DOCUMENT PASSAGE —
Alrighty, friends, here’s the final answer for my first composite recipe challenge!
The grand prize (of all bragging rights) goes to Erin for correctly guessing that I was making potato salad. She actually made her guess within minutes of the homemade mayo post. Either she’s a super genius, or I need to get more creative. Or both. :)
So yes, I’m channeling warm weather with a old picnic standby, which was much-needed this week as the snow continued to fall. Nothing lifts my spirits more than sunny egg yolks and bright, tangy dill. Now please excuse me while I go search for spring.
Old-Fashioned Potato Salad
- 3 lbs. red potatoes
- 1 cup mayonnaise
- 1/4 cup milk
- 2 Tbs. Dijon mustard
- 1/2 cup chopped fresh dill or 1 Tbs. dried dill
- 1/2 cup diced celery
- 1/2 cup diced red or white onion
- 2 hard-cooked eggs, peeled and chopped
- salt and pepper
Place potatoes in a large pot and cover with water. Add 1 Tbs. salt and bring to a boil. Reduce heat to low and simmer for 10-15 minutes, until slightly tender when pierced with a knife. Drain potatoes and place the colander over the empty pot off the heat. Cover with a clean dish towel and let the potatoes steam for another 20 minutes, until they are tender but still hold their shape.

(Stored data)
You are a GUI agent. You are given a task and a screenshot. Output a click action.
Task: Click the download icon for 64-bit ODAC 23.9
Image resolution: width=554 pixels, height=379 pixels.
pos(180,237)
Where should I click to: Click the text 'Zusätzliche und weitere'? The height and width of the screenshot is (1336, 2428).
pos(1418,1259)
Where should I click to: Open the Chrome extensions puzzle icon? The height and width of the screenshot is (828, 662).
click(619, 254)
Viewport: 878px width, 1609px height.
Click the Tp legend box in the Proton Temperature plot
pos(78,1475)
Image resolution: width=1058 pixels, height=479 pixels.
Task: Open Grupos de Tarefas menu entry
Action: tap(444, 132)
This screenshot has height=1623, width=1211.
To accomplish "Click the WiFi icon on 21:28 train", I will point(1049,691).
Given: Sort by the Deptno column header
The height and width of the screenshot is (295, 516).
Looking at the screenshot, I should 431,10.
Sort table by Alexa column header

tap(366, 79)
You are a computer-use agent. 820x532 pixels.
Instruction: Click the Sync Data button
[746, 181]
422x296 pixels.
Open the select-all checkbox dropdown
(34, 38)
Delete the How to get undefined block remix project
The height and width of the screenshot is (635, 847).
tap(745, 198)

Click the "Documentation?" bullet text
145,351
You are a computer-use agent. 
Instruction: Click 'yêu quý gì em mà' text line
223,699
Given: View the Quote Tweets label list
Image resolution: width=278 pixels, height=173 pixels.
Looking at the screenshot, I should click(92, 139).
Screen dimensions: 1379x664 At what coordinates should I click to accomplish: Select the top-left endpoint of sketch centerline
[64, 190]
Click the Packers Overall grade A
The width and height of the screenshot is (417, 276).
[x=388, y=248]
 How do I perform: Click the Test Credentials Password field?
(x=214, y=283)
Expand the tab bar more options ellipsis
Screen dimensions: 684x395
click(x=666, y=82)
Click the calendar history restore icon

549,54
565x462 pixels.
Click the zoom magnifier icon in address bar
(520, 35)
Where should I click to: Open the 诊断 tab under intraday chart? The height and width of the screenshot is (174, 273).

QUESTIONS TO ANSWER —
1/ From the potato salad post, extract the passage starting at "So yes, I’m" and ending at "search for spring.".
2/ Extend the potato salad recipe post by writing what comes next after its final sentence.

EXERCISE ANSWERS —
1/
So yes, I’m channeling warm weather with a old picnic standby, which was much-needed this week as the snow continued to fall. Nothing lifts my spirits more than sunny egg yolks and bright, tangy dill. Now please excuse me while I go search for spring.

2/
Whisk together mayo, milk, mustard, dill, 1 tsp. salt, and 1 tsp. pepper. When potatoes are cool enough to handle, cut into bite-size pieces. Toss with celery, onion, and egg. Pour the dressing over the potato mixture and gently stir until well-combined. Add more salt and pepper to taste. Refrigerate for several hours to let the flavors mingle. Serve cold.
Makes 8 servings.
Source: Slightly adapted from Barefoot Contessa at Home by Ina Garten.
Nutrition facts (per serving): 215 calories, 21.5 g fat, 1.7 g carbs, 0.3 g fiber, 2.3 g protein.